■ EXERCISE OBJECTIVE ■
Set down the full listing that follows, word for word.

=======

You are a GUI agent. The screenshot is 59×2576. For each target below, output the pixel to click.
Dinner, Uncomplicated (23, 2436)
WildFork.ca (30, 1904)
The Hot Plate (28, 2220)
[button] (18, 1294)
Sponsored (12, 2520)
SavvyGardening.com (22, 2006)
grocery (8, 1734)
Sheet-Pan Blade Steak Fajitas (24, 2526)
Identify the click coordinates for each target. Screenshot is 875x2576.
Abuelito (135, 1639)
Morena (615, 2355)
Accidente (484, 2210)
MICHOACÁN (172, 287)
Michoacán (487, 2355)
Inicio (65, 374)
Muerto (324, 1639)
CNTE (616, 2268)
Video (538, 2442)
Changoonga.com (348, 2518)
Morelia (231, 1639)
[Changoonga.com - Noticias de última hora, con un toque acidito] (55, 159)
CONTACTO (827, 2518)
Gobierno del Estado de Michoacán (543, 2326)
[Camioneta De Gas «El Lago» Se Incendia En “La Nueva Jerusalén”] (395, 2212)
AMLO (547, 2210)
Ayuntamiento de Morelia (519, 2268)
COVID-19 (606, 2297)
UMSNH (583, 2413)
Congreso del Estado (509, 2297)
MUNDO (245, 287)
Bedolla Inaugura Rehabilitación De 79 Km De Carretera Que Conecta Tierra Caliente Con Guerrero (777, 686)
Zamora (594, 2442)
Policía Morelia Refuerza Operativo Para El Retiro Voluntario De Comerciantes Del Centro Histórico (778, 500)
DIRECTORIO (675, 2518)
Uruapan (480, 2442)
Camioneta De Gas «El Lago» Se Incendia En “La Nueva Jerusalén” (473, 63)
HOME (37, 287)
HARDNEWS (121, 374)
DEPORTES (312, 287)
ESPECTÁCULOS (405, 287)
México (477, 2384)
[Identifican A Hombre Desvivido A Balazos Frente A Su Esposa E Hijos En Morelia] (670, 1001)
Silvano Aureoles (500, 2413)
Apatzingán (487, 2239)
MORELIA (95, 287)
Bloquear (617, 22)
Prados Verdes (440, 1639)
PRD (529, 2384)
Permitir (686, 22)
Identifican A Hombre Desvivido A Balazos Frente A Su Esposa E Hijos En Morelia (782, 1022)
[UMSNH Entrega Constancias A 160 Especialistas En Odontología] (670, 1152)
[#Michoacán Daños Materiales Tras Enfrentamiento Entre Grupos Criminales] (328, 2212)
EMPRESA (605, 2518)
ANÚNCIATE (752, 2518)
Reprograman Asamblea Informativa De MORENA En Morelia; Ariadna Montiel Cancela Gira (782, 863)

=======

■ REPLY TO THE EXERCISE ■
You are a GUI agent. The screenshot is 59×2576. For each target below, output the pixel to click.
Dinner, Uncomplicated (23, 2436)
WildFork.ca (30, 1904)
The Hot Plate (28, 2220)
[button] (18, 1294)
Sponsored (12, 2520)
SavvyGardening.com (22, 2006)
grocery (8, 1734)
Sheet-Pan Blade Steak Fajitas (24, 2526)
Identify the click coordinates for each target. Screenshot is 875x2576.
Abuelito (135, 1639)
Morena (615, 2355)
Accidente (484, 2210)
MICHOACÁN (172, 287)
Michoacán (487, 2355)
Inicio (65, 374)
Muerto (324, 1639)
CNTE (616, 2268)
Video (538, 2442)
Changoonga.com (348, 2518)
Morelia (231, 1639)
[Changoonga.com - Noticias de última hora, con un toque acidito] (55, 159)
CONTACTO (827, 2518)
Gobierno del Estado de Michoacán (543, 2326)
[Camioneta De Gas «El Lago» Se Incendia En “La Nueva Jerusalén”] (395, 2212)
AMLO (547, 2210)
Ayuntamiento de Morelia (519, 2268)
COVID-19 (606, 2297)
UMSNH (583, 2413)
Congreso del Estado (509, 2297)
MUNDO (245, 287)
Bedolla Inaugura Rehabilitación De 79 Km De Carretera Que Conecta Tierra Caliente Con Guerrero (777, 686)
Zamora (594, 2442)
Policía Morelia Refuerza Operativo Para El Retiro Voluntario De Comerciantes Del Centro Histórico (778, 500)
DIRECTORIO (675, 2518)
Uruapan (480, 2442)
Camioneta De Gas «El Lago» Se Incendia En “La Nueva Jerusalén” (473, 63)
HOME (37, 287)
HARDNEWS (121, 374)
DEPORTES (312, 287)
ESPECTÁCULOS (405, 287)
México (477, 2384)
[Identifican A Hombre Desvivido A Balazos Frente A Su Esposa E Hijos En Morelia] (670, 1001)
Silvano Aureoles (500, 2413)
Apatzingán (487, 2239)
MORELIA (95, 287)
Bloquear (617, 22)
Prados Verdes (440, 1639)
PRD (529, 2384)
Permitir (686, 22)
Identifican A Hombre Desvivido A Balazos Frente A Su Esposa E Hijos En Morelia (782, 1022)
[UMSNH Entrega Constancias A 160 Especialistas En Odontología] (670, 1152)
[#Michoacán Daños Materiales Tras Enfrentamiento Entre Grupos Criminales] (328, 2212)
EMPRESA (605, 2518)
ANÚNCIATE (752, 2518)
Reprograman Asamblea Informativa De MORENA En Morelia; Ariadna Montiel Cancela Gira (782, 863)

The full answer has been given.